The QX55 was to arrive in dealerships this summer as a coupe-like version of Infiniti's QX50 compact crossover, with production beginning in June. But it will now start in November, suppliers were informed in a letter dated Jan. 13 from Nissan North America's manufacturing team in Aguascalientes, Mexico.
The letter vaguely referred to a need "to ensure production capability" at the plant.
A U.S. spokesman for Infiniti did not elaborate on the situation, except to say, "As noted in the letter from the production facility to suppliers, operational efficiencies drive projects to move — sometimes forward, sometimes backward— as we progress toward the start of production of a new model."
The Infiniti QX55, like the QX50, will be assembled at the $1.4 billion joint-venture Aguascalientes plant co-owned by Nissan and Daimler.
A potential competitor to the Mercedes-Benz GLC Coupe and BMW X4, the new Infiniti model is expected to be powered by a 2.0-liter turbocharged four-cylinder engine.
The QX55 has a sloping roofline inspired by the first-generation FX performance crossover. While the new model shares design elements with the QX50, the fascia is different and sports a new grille design.
The QX55 is aimed at customers "for whom utility is still important, but styling is paramount," Infiniti Product Planning Director Tim Franklin told Automotive News in October.
"It's targeted at pre-family [couples] and singles who are willing to take some compromise on space for style," Franklin said.
Adding a coupe-like derivative is a low-investment way to bring new customers into the brand, said Ed Kim, an analyst with AutoPacific.
"It offers a more style-driven counterpart to the QX50 that can potentially bring more conquest customers to Infiniti," Kim said.
"As sales of Q50 and Q60 [cars] continue to shrink, Infiniti needs to backfill their lost volume with new and relevant products. QX50 is one step, and QX55 is yet another."
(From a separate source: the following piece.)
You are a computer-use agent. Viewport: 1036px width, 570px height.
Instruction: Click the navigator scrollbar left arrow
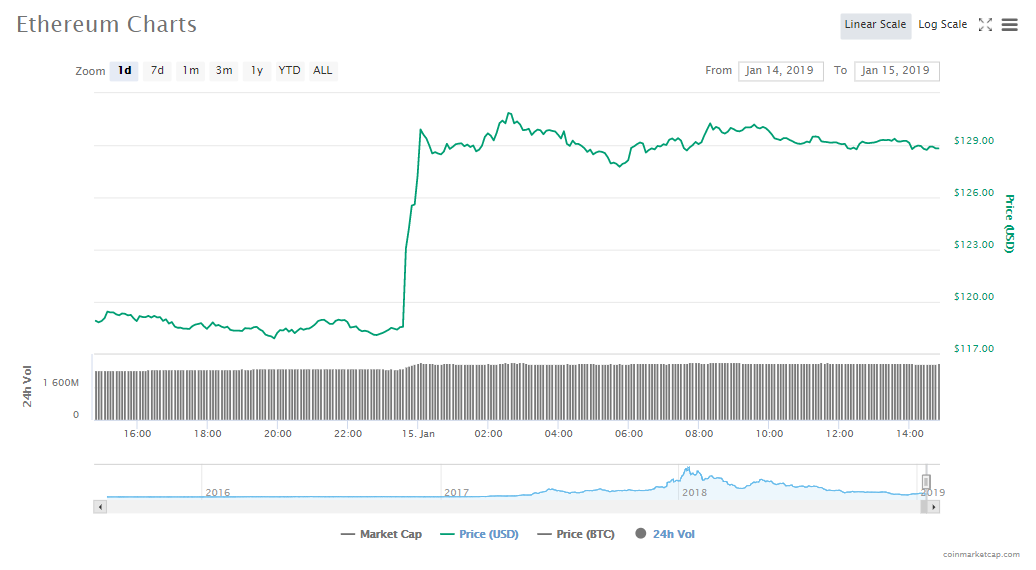pyautogui.click(x=99, y=507)
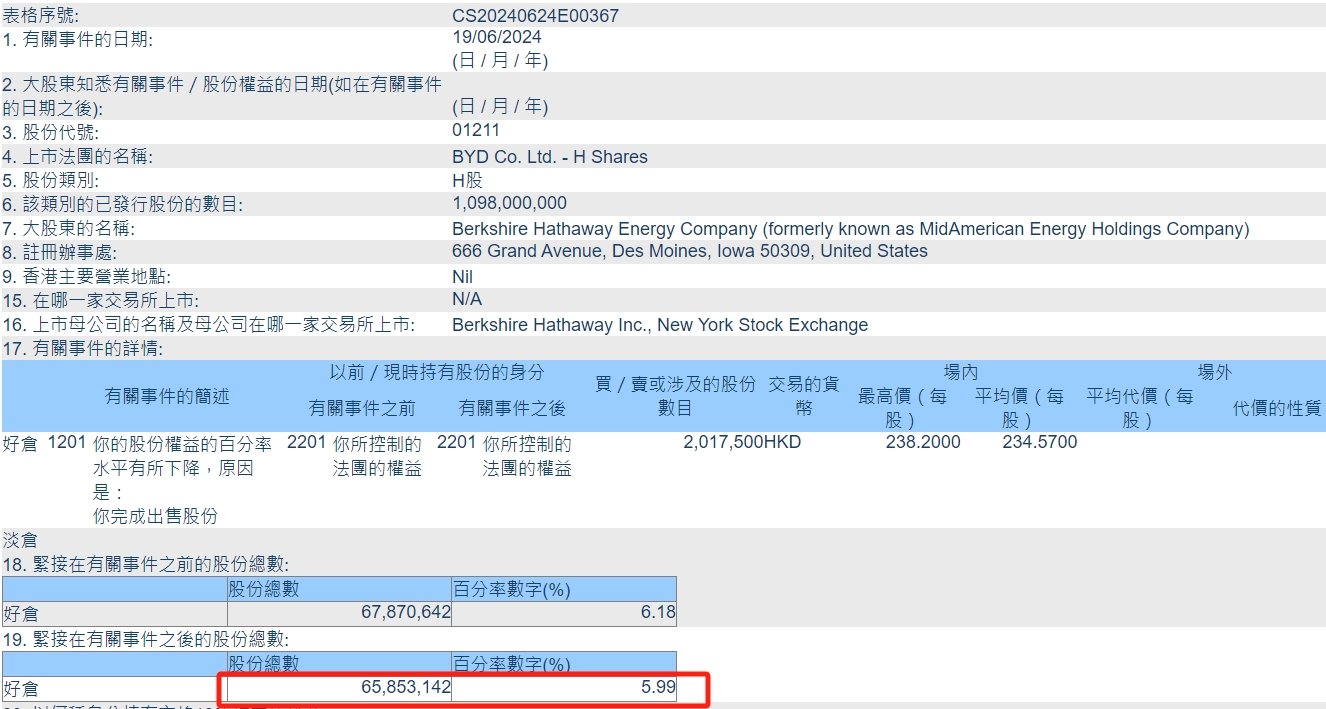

The QX50 also suffered launch snafus. While executives heralded the QX50 as the brand's most important product since the original Q45 luxury sedan three decades ago, the model so far has failed to gain market traction. U.S. sales of the crossover fell 27 percent last year.
The brand's management last year acknowledged that the QX50 had not been launched with the right configurations.